4話
学校を出ると夜風の寒さが肌に刺さる。
四月になったとはいえ夜はまだ冬の色を色濃く残していた。
この感じだと春がもう少し遠くにあるんだと感じる。
帰り道、僕は一人今日あった出来事を振り返ってみた。
改めて思い返すとありえないことばかりで、今さっきまで起きていたことはまるで夢の中の出来事のようでいまいち現実味が無い。
でも風の冷たさがこれは現実なんだと僕に訴えかけているようで、頭の中が整理できないまま家に着いてしまった。

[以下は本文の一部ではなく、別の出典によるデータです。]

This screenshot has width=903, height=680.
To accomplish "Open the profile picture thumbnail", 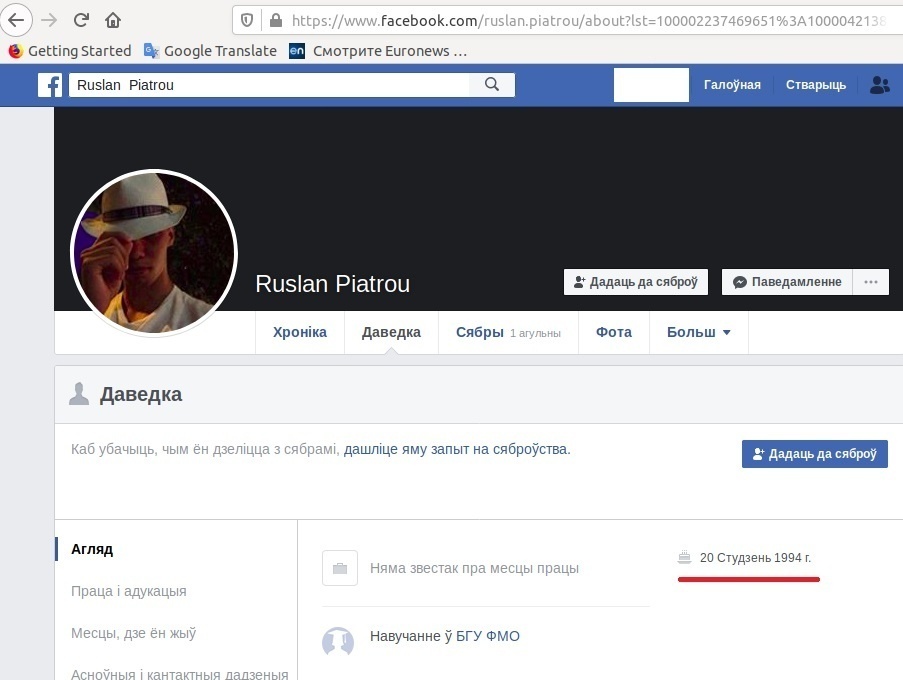I will [154, 254].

考えるのに疲れた僕は現実感のない現実から逃げるように眠りについた。
次の日の朝、僕は雨の音で目が覚めた。
不思議と体に疲れはなく全身が軽かった。
体は元気だけど天気のせいで気分は重くなってしまった。
時計を見てもう少しだけ寝ようと布団を深くかぶってみたけれど雨の音と時々なる雷の音で中々寝付ずにいた。

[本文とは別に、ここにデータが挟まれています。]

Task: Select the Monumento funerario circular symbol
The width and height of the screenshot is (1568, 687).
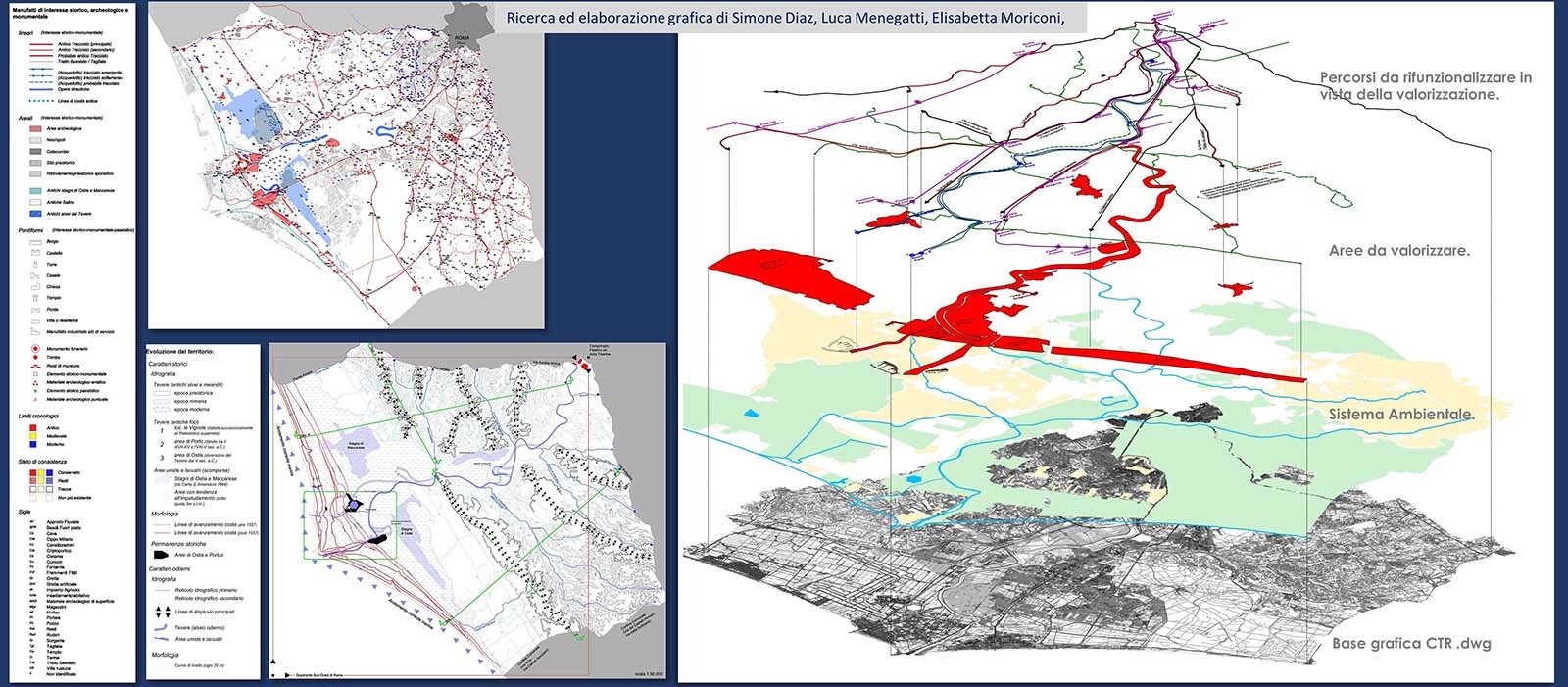Action: pos(34,348)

今日はもう休もうか、そう思い始め少しうとうとし出した時にアラーム音が部屋に響いた。
その音にいらいらしながらもアラームを切りベットに戻り眠る。
『君は嘘をついたの?』
悲しそうな三花の声が聞こえた気がして、そのせいで目が覚めてしまった。
「夢……か」
僕はその夢が彼女が僕を呼んでいるように思えて昨日の事を思い出した。
「そう言えば約束、してたっけ」
その事は僕から学校を休むという選択肢を無くさせるには十分で、僕は制服に着替えて部屋からでると軽めの朝食と身支度を整えすぐに家を出ると雨はさっきよりも弱くなっていた。

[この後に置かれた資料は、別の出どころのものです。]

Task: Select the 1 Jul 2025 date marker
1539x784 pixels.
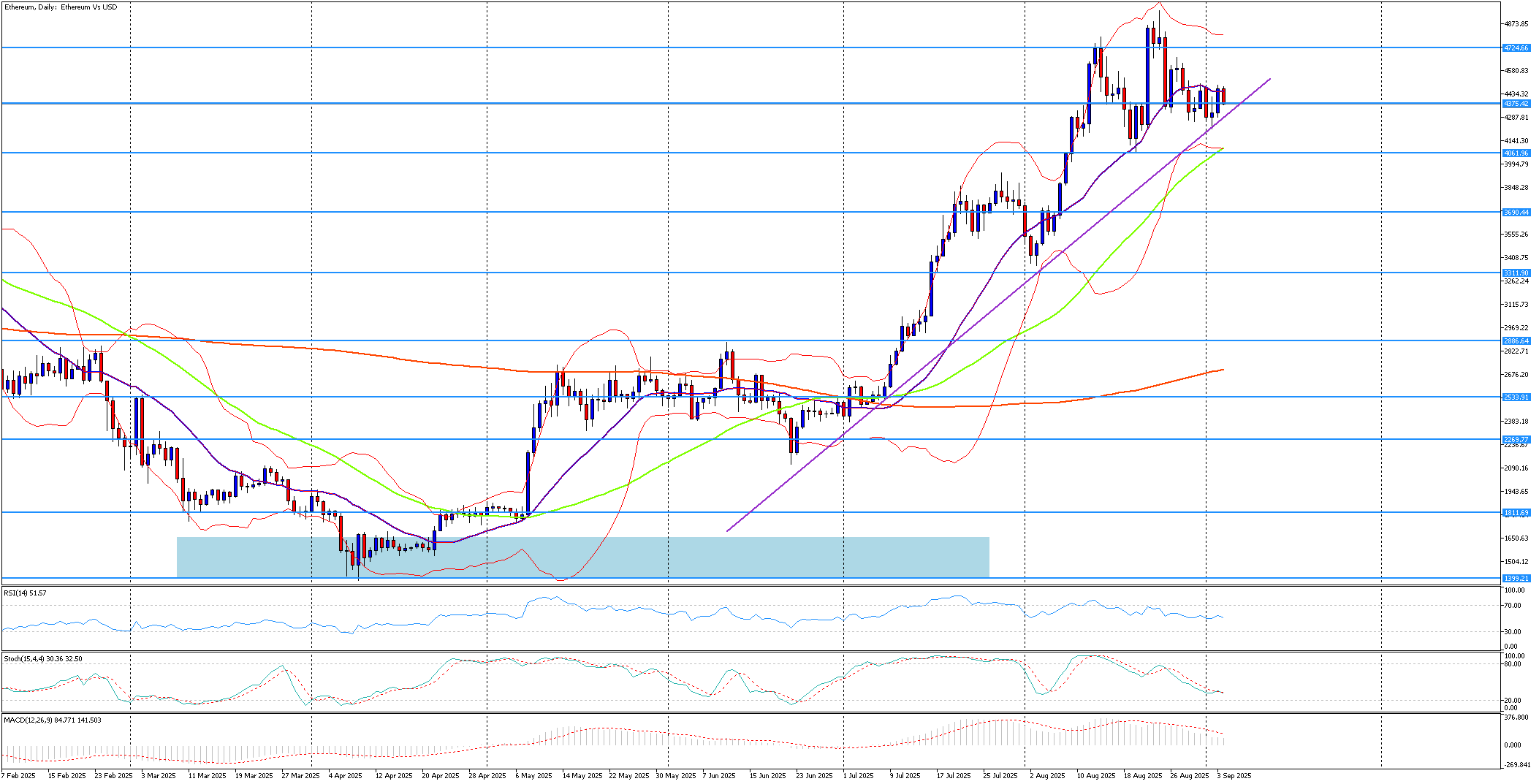Action: coord(858,776)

家を出る時間がいつもより早かったので待ち合わせ場所に翔はまだいない。
いつもの待ち合わせ場所で傘を差しながら翔を待っていると
「あれ?もしかして綾人?」
後ろから突然声をかけられた。
誰だ?振り返って確認する。
「久しぶり……だね、こんな所で何してるの?誰かまってるの?」
そこにいたのは僕より歳が一個下で幼馴染の風見蓮花だった。